In many ways like a large corporation, China operates on five-year planning cycles that also overlap with its five-year political cycles. The plans are painstakingly put together across multiple government agencies over at least two years and reflect the top leadership’s political mandate. Once the plan is out, China aims to stick with it and marshals the entire bureaucracy and provinces to execute, with the intent of minimizing major corrections within the timeframe. Though the plan is sufficiently flexible to allow for adaptation to local conditions, every level of government is expected to execute within the parameters of the plan—their performance and political prospects depend on it.

Xi has attempted to reset the Chinese economy for years now with mixed success.
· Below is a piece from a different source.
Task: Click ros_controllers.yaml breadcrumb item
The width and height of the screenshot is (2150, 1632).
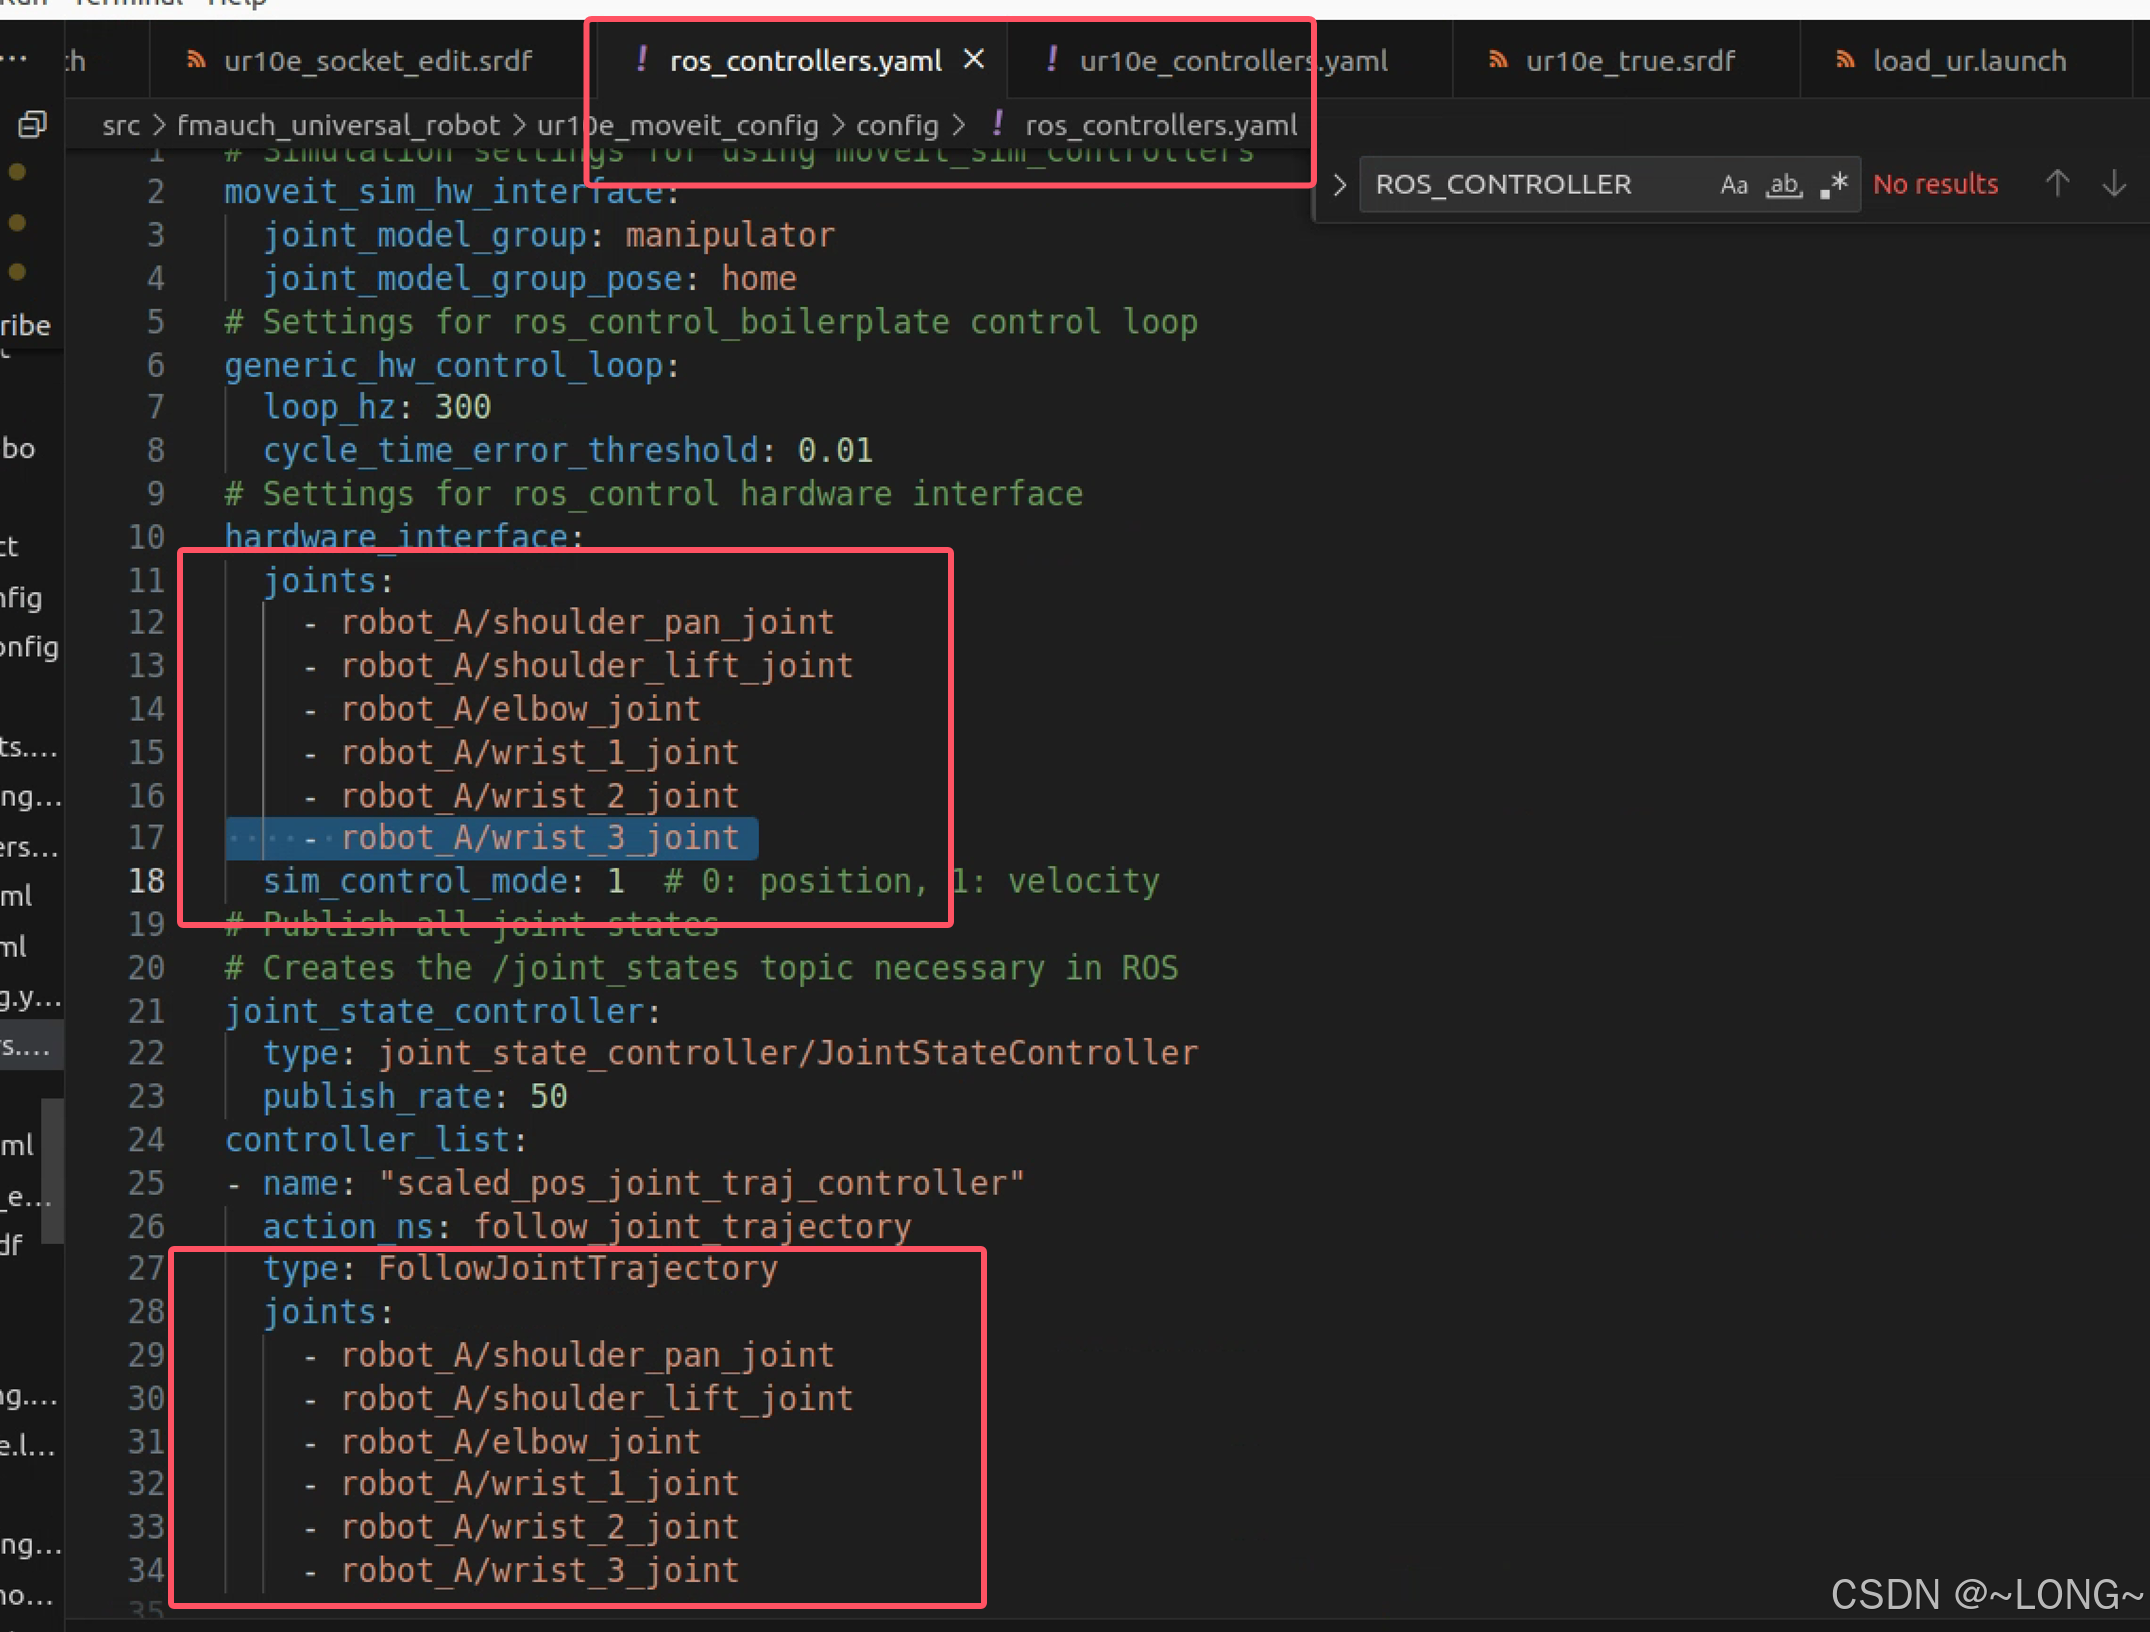Action: (x=1160, y=126)
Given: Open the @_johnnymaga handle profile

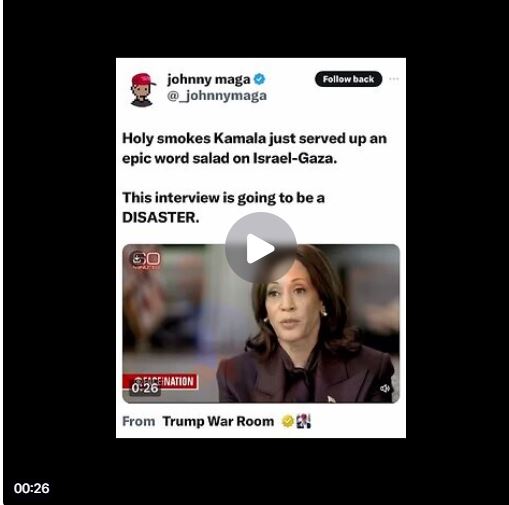Looking at the screenshot, I should [x=217, y=96].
First, he took the controversial step to water down the importance of the GDP target in the fourteenth Five-Year Plan, then he forced a rapid correction in the property market a couple years later that surprised many. Shortly after, he followed with a crackdown on China’s big tech companies that spooked investors. Throughout his tenure so far, Xi has repeatedly withheld major stimulus—to the frustration of markets.

Of course, resetting the Chinese economy isn’t simply a matter of having optimal policies. China has plenty of policies that are diligently read and analyzed by many. But the gap between what’s in a plan (what Beijing says) and what actually gets realized (what the rest of China does) is a political economy problem, not a policy one.